# TASK INSTRUCTIONS
- a) Sum up the passage on cholesterol and lymphoma in two sentences.
- b) Answer these questions from the passage on cholesterol and lymphoma:
(i) What is the largest number of matched controls per lymphoma case?
(ii) Apart from the Kaiser Permanente sites, which health system took part?
(iii) Who approved the study?
- c) Carry the passage on cholesterol and lymphoma forward from its last sentence.

We retrieved information from the automated data systems of six United States health plans belonging to the Cancer Research Network, from which the patient data records from regular medical care encounters were used to ascertain incident lymphoma cases and up to five matched controls and then combined to establish one of the largest single studies of lymphoma to date. We assembled this cohort as a resource to conduct pharmacoepidemiological studies of lymphoma, with a focus on statin exposure. In our first analyses, we found that the relationship between statin use and lymphoma was strongly confounded by cholesterol levels (i.e., cholesterol was associated in an inverse direction with both statin use and lymphoma), so we turned our attention to the relationship between cholesterol and lymphoma. In these analyses, we present the first data on serial changes in total serum cholesterol (TSC), high-density lipoprotein cholesterol (HDL), and low-density lipoprotein cholesterol (LDL) in the 10 years leading up to a lymphoid malignancy diagnosis, offering unique insight into the relationship of cholesterol to lymphomagenesis.

Methods

Study design and population

This study was conducted among participating health plans of the Cancer Research Network, an NIH National Cancer Institute-funded consortium of research organizations affiliated with non-profit integrated health systems. Six Cancer Research Network sites participated in this study: Henry Ford Health System-Health Alliance Plan in the Detroit area and Kaiser Permanente sites in Northern California, Southern California, Colorado, Georgia, and Seattle. The study was approved by the institutional review boards at each of the participating sites.

# LISTED ENTRIES
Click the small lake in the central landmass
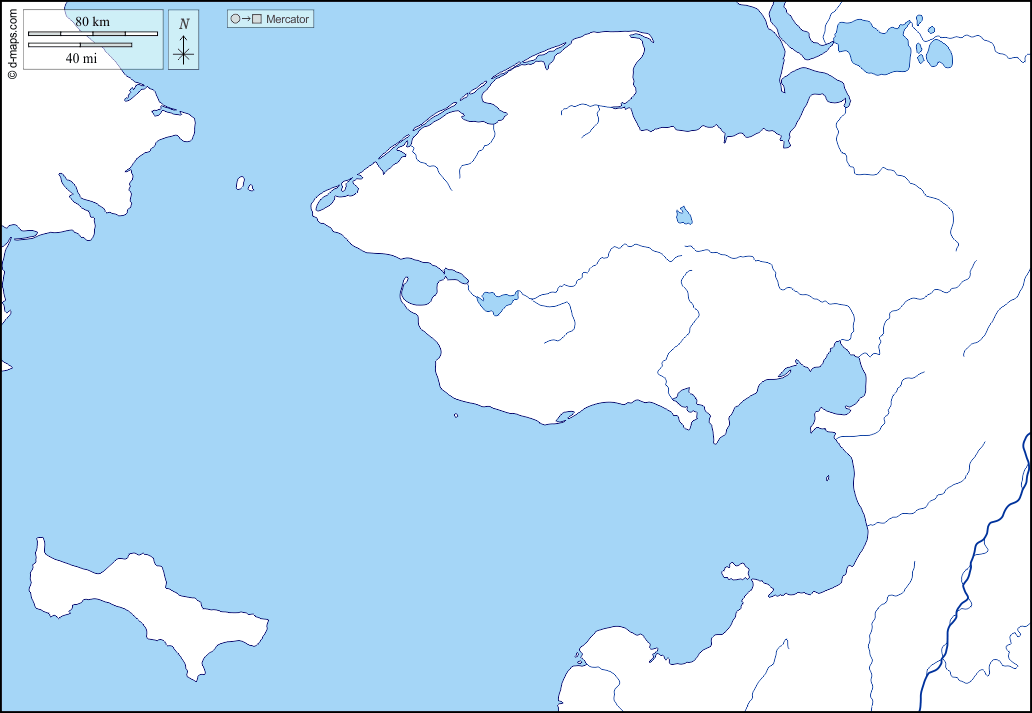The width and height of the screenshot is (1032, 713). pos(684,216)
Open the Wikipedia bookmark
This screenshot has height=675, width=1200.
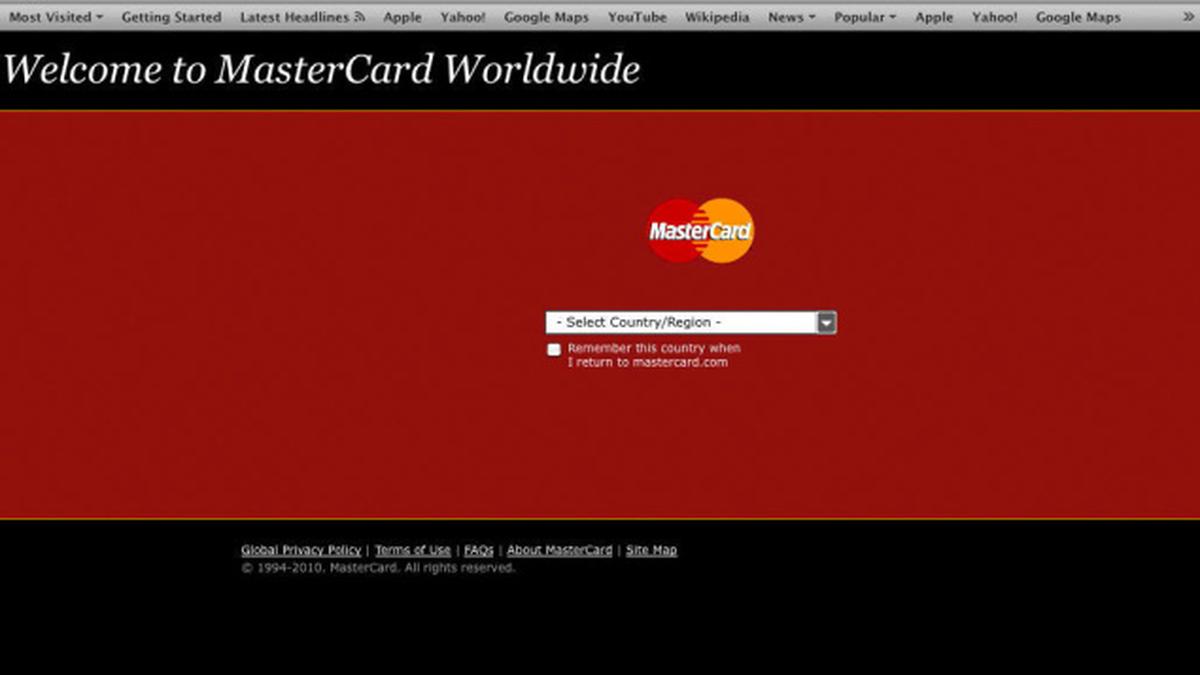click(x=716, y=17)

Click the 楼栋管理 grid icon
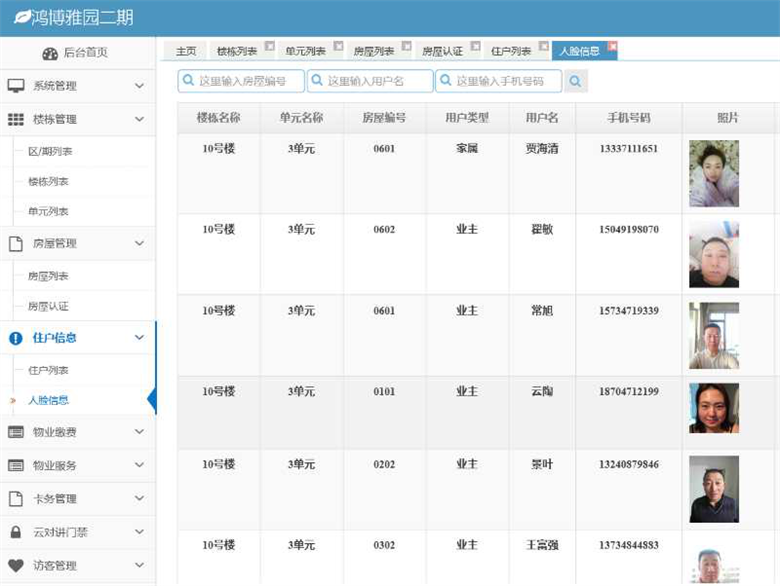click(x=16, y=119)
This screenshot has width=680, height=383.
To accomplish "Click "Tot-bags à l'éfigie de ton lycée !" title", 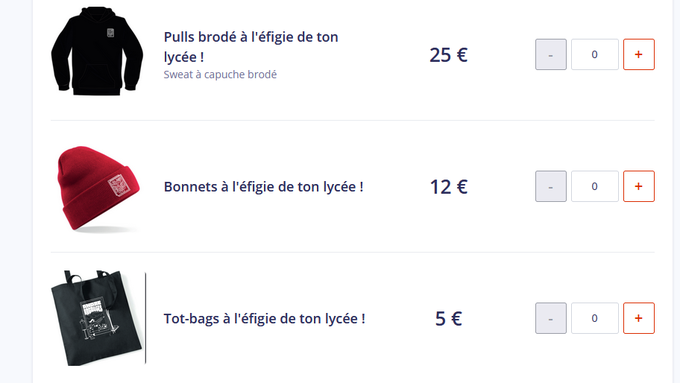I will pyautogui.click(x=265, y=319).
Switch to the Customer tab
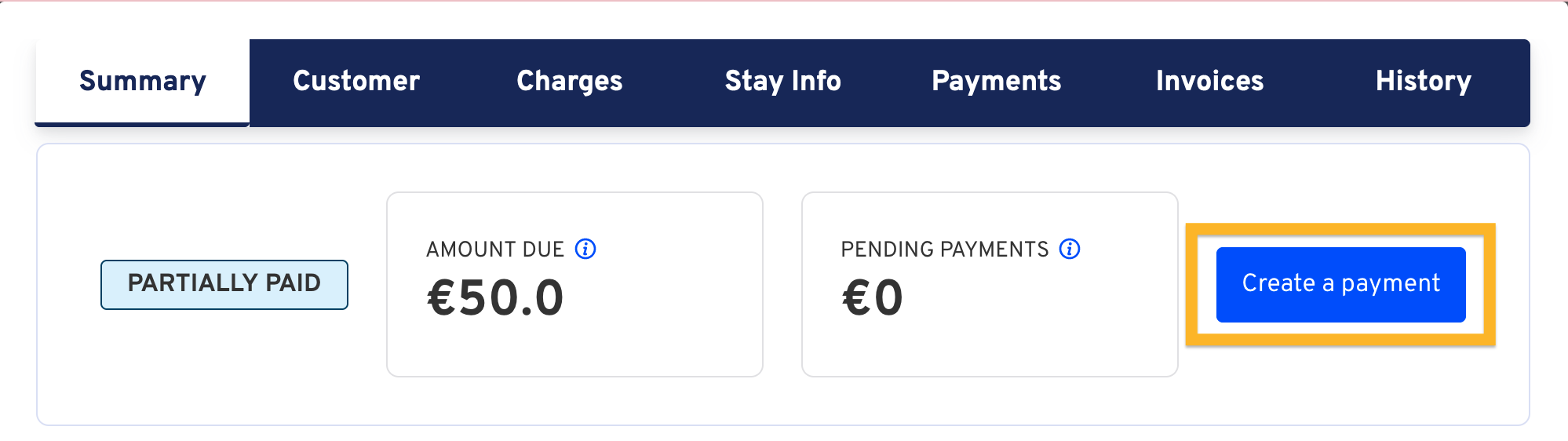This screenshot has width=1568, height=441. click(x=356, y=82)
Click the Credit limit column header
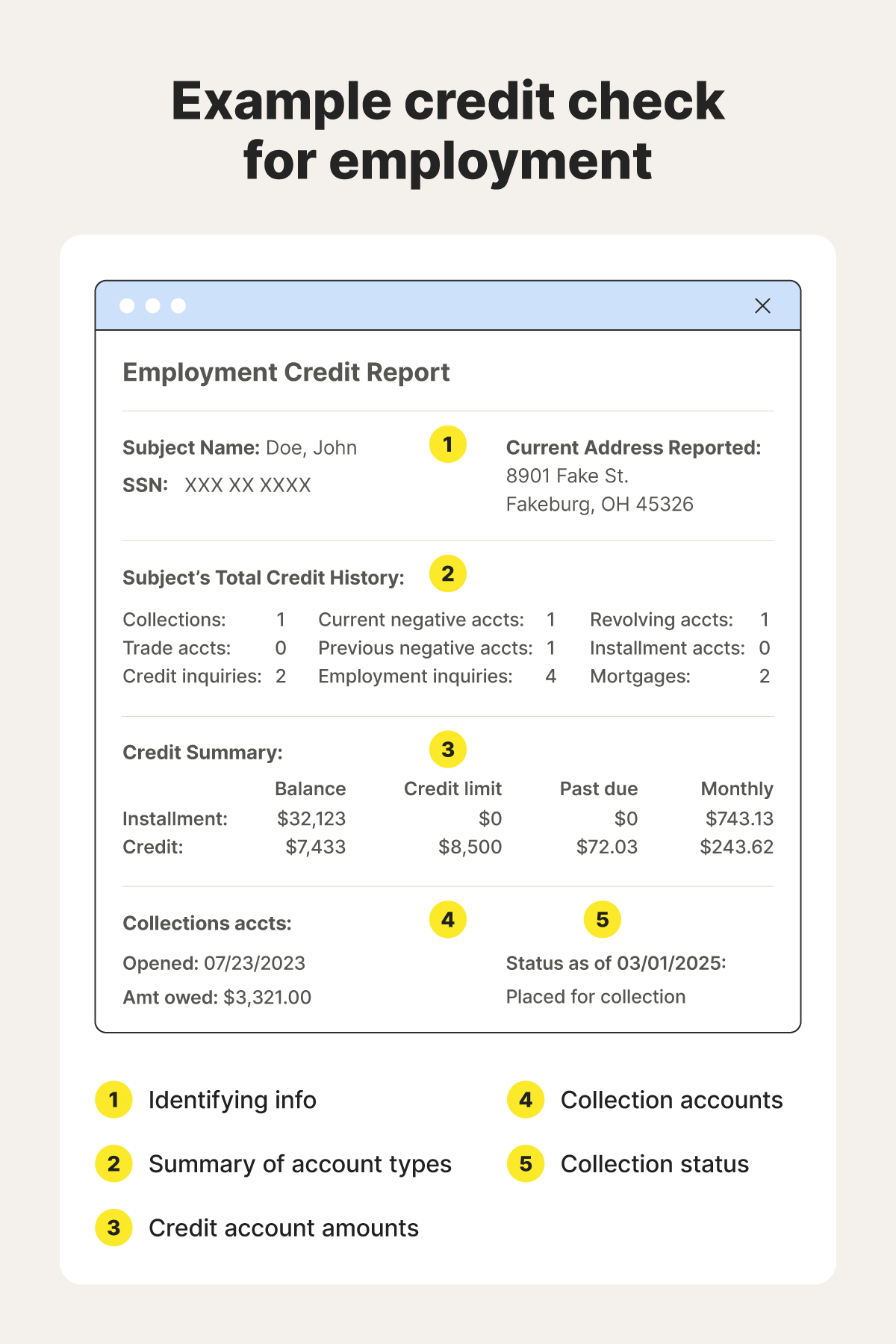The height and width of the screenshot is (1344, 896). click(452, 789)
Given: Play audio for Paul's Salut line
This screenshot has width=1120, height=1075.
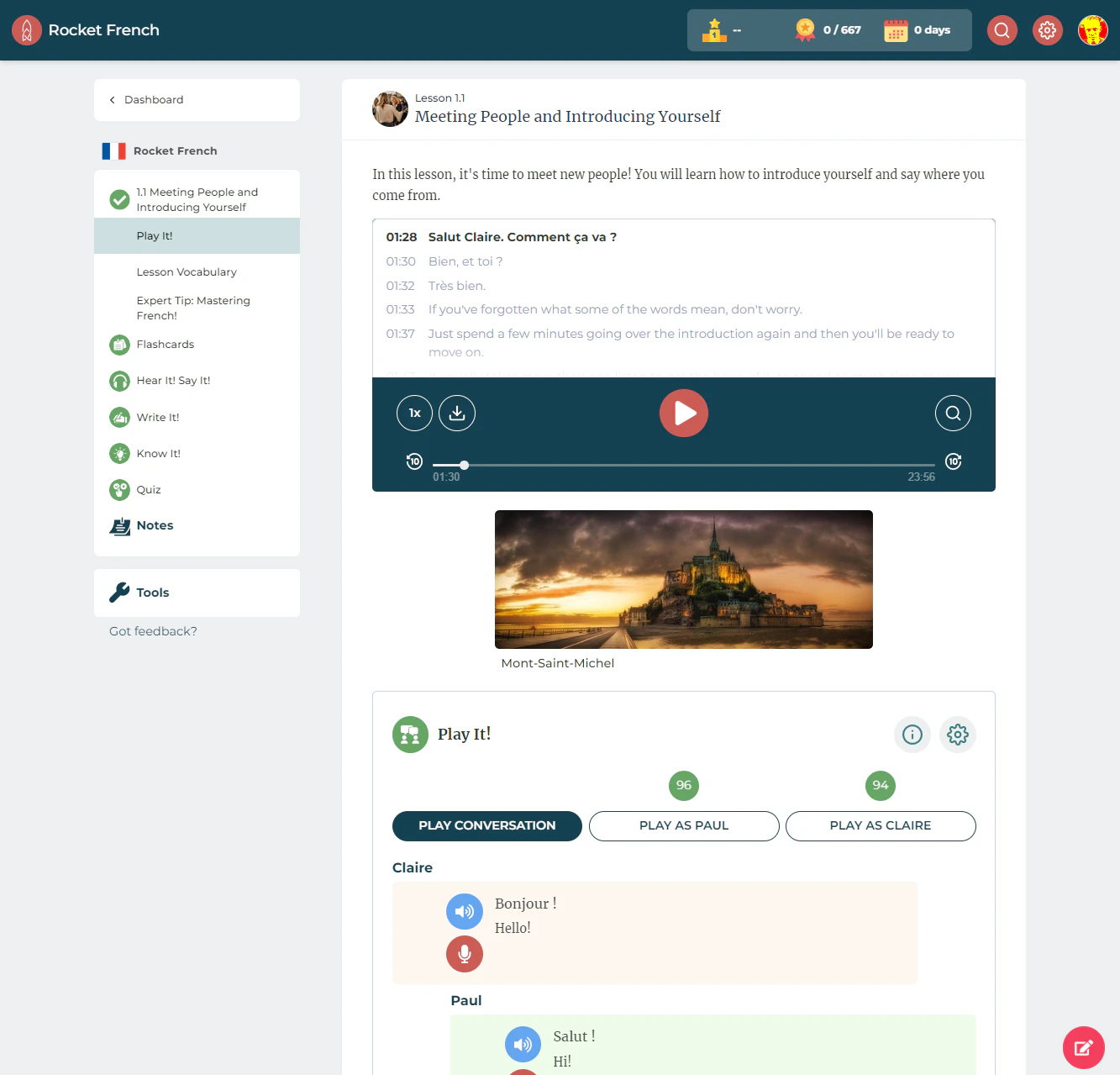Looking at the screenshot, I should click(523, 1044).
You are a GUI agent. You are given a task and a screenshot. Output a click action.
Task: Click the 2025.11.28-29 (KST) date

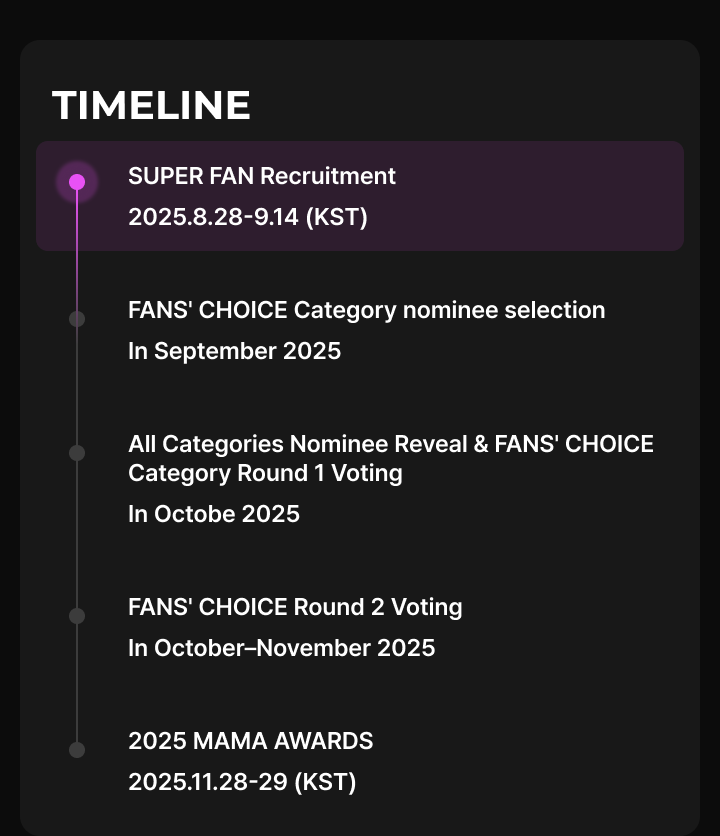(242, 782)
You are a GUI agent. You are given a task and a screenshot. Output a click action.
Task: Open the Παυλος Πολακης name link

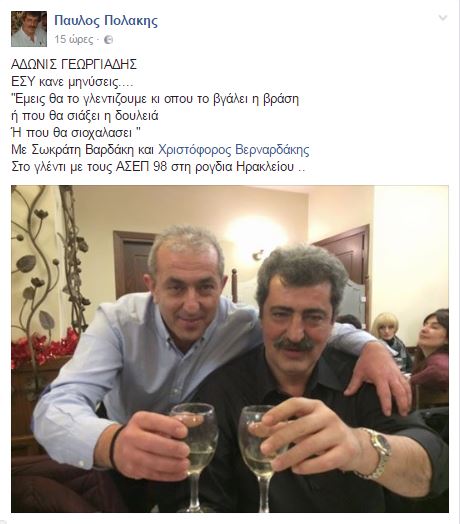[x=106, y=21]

# ANSWER SET
- a) Researchers used automated data from six U.S. health plans in the Cancer Research Network to identify lymphoma cases and up to five matched controls, creating one of the largest single lymphoma studies to date. After finding that cholesterol levels strongly confounded the link between statin use and lymphoma, they studied changes in total, HDL, and LDL cholesterol over the 10 years before a lymphoid cancer diagnosis.

- b)
(i) Up to five.
(ii) Henry Ford Health System-Health Alliance Plan in the Detroit area.
(iii) The institutional review boards at each of the participating sites.

- c)
As part of a pharmacoepidemiological nested case–control study of risk factors for lymphoma (with an emphasis on statins exposure), we ascertained the 1998–2008 enrollees of each participating health plan, which provided a base population of over 21 million people. Members with a history of human immunodeficiency virus, cancer (except lymphoma or non-melanoma skin cancer), or organ transplant were excluded. Using each site’s tumor registry and International Classification of Diseases for Oncology (ICD-O) codes, we identified all incident lymphoma cases diagnosed between 1998 and 2008 in members who had prescription drug benefits and who were aged 40 years or more at the time of diagnosis (we excluded younger members as the research emphasis was on medication exposures). Lymphoma categories were defined using the ICD-O codes. Several authors including an experienced hematologist/oncologist (NJ) reviewed the codes and determined the lymphoma categories. For these analyses, the lymphoma categories assessed included classical Hodgkin lymphoma (Hodgkin’s), all non-Hodgkin lymphomas combined (NHLcombined), and six subtypes of NHL with large enough numbers of cases to permit reliable statistical modeling. These included the following categories: plasma cell neoplasms; chronic lymphocytic lymphoma/small lymphocytic lymphoma; diffuse large B-cell lymphoma; follicular lymphoma; marginal zone lymphoma; and all T-cell non-Hodgkin lymphomas. The ICD-O codes used to define the lymphoma categories are provided in the Table 1 footnotes. A number of rare lymphoma ICD-O codes with few cases who did not fit these categories, described in Online Resource Table S1, were excluded.

Table 1 Characteristics [N (percentage) or mean ± SD, (min, max) median] of the lymphoma cases and their matched controls, by lymphoma category and type of cholesterol measure

Controls were selected from the base population of health plan members aged greater than or equal to 40 years and matched to cases at time of diagnosis by age (2 year age-strata), sex, duration of health plan membership (2 year strata), and health plan. Controls were assigned an index date, which was the diagnosis date of their matched case. We selected up to five controls for each case. Health plan enrollment of greater than or equal to 2 years prior to cancer diagnosis (or index date for controls) was required to ensure a 2 year minimum of exposure observation time.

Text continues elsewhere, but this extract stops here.